8) A avaliação da composição corporal mostrou que ocorreu perda de peso corporal, principalmente devida à perda de massa muscular.
Como conclusões os autores comentam que o TR pesado foi eficiente e seguro para os participantes com SHD, com importantes efeitos positivos sobre a funcionalidade de músculos e tendões, e sobre a sensação de fadiga.

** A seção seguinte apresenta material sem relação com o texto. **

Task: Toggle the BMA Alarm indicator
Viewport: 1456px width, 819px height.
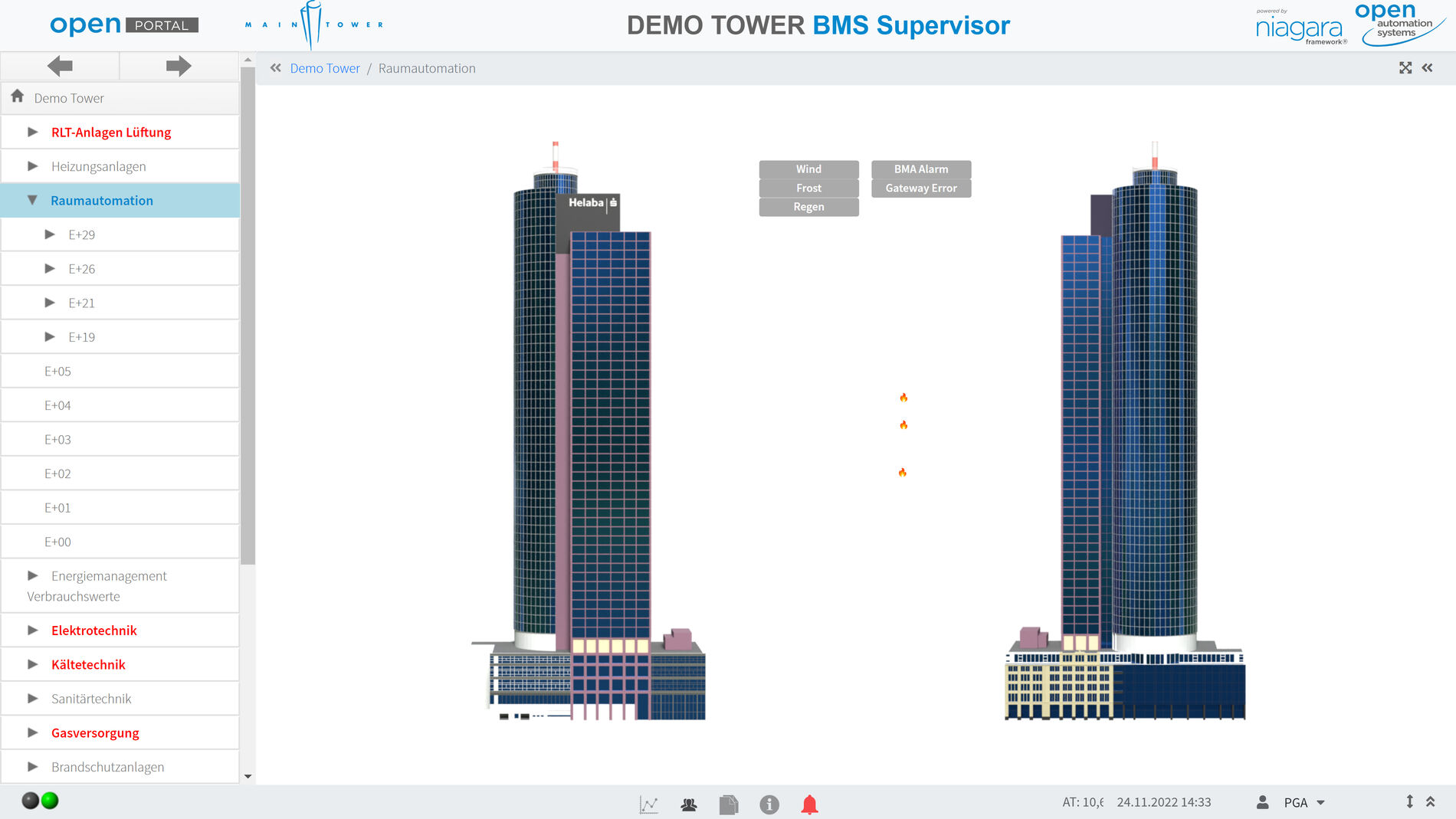Action: pos(920,169)
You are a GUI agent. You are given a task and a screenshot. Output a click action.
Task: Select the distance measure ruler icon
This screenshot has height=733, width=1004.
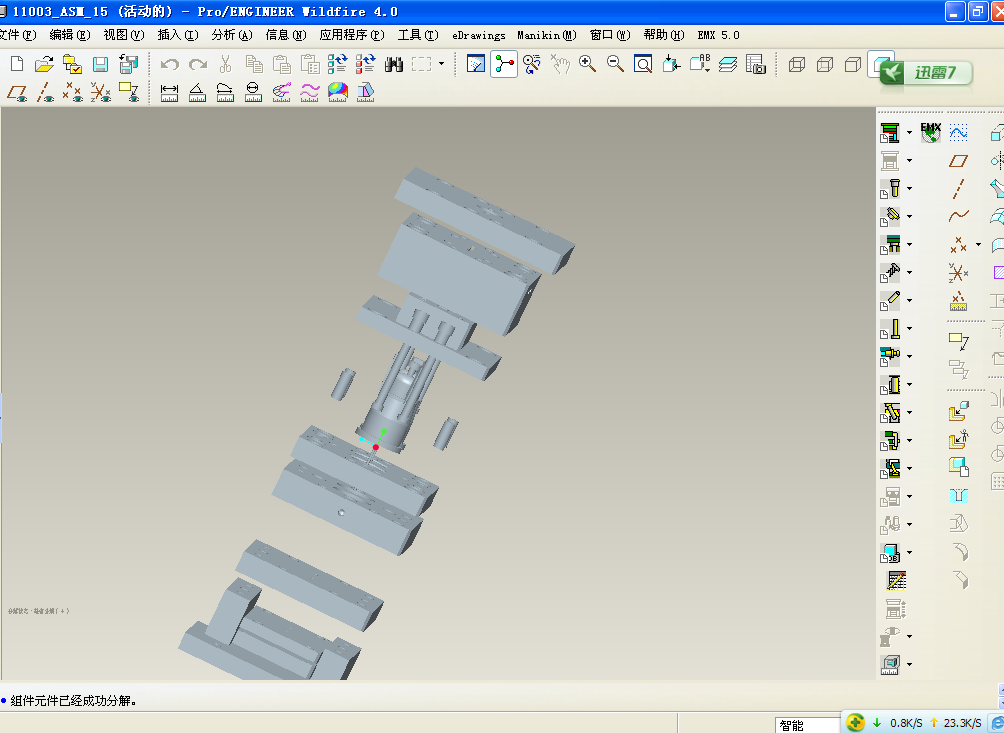[x=169, y=92]
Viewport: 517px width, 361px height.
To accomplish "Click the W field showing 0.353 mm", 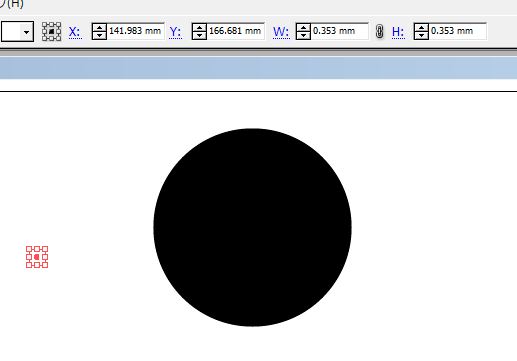I will point(339,31).
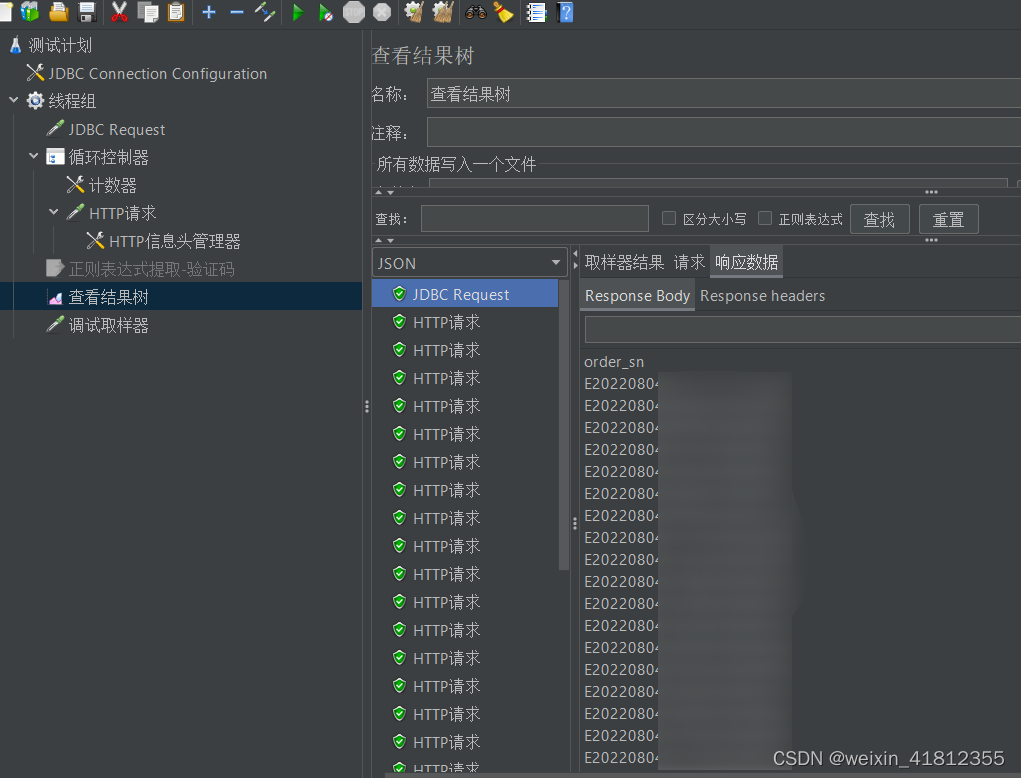Collapse the 循环控制器 tree node
Image resolution: width=1021 pixels, height=778 pixels.
(33, 156)
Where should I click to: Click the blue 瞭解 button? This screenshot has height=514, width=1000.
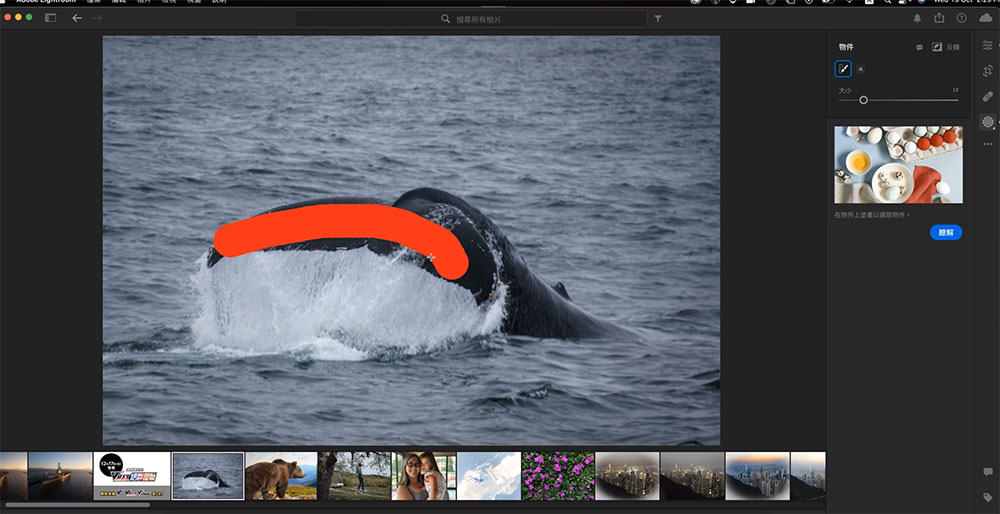946,232

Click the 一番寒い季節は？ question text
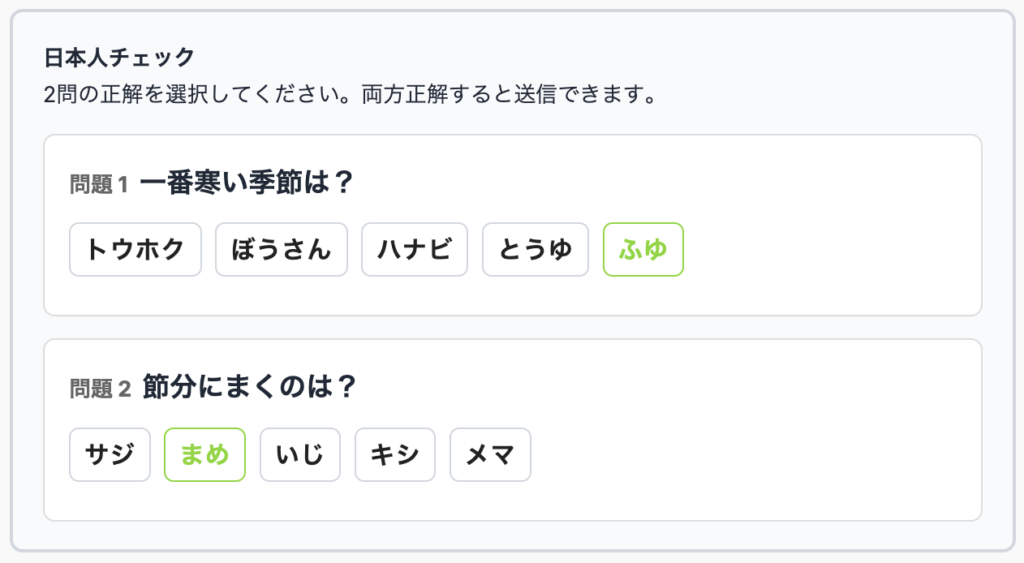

Um trabalho de estudo de casos com poucos participantes não é suficiente para definir novos conceitos, mas são evidências que devem ser consideradas. Destacamos a importância de que mesmo pessoas com tecido conjuntivo geneticamente fragilizado conseguem realizar o TR com segurança e obter importantes efeitos no sentido de melhor funcionalidade, menos dores e menor sensação de fadiga. O aumento da resistência dos tendões mesmo nessas pessoas é um aspecto estimulante para a utilização do TR em tendinopatias na população geral. A variação não esperada da composição corporal precisa ser analisada considerando que não foram controladas variáveis importantes como alimentação, hidratação, outras formas de atividade física concorrentes, medicamentos e nível de estresse psicológico. Aspecto importante é que os resultados deste trabalho são evidências no sentido de que as recomendações atuais para atividade física em pessoas com SHD precisam ser revistas com relação ao TR pesado.
O treinamento resistido pesado é eficiente e seguro mesmo em doença genética do tecido conjuntivo.
Mathias Bech Møller; Michael Kjær; René Brüggebusch Svensson; Jesper Lovind Andersen; Stig Peter Magnusson; Rie Harboe Nielsen, 2014.
Muscles, Ligaments and Tendons Journal 2014; 4 (3): 315-323.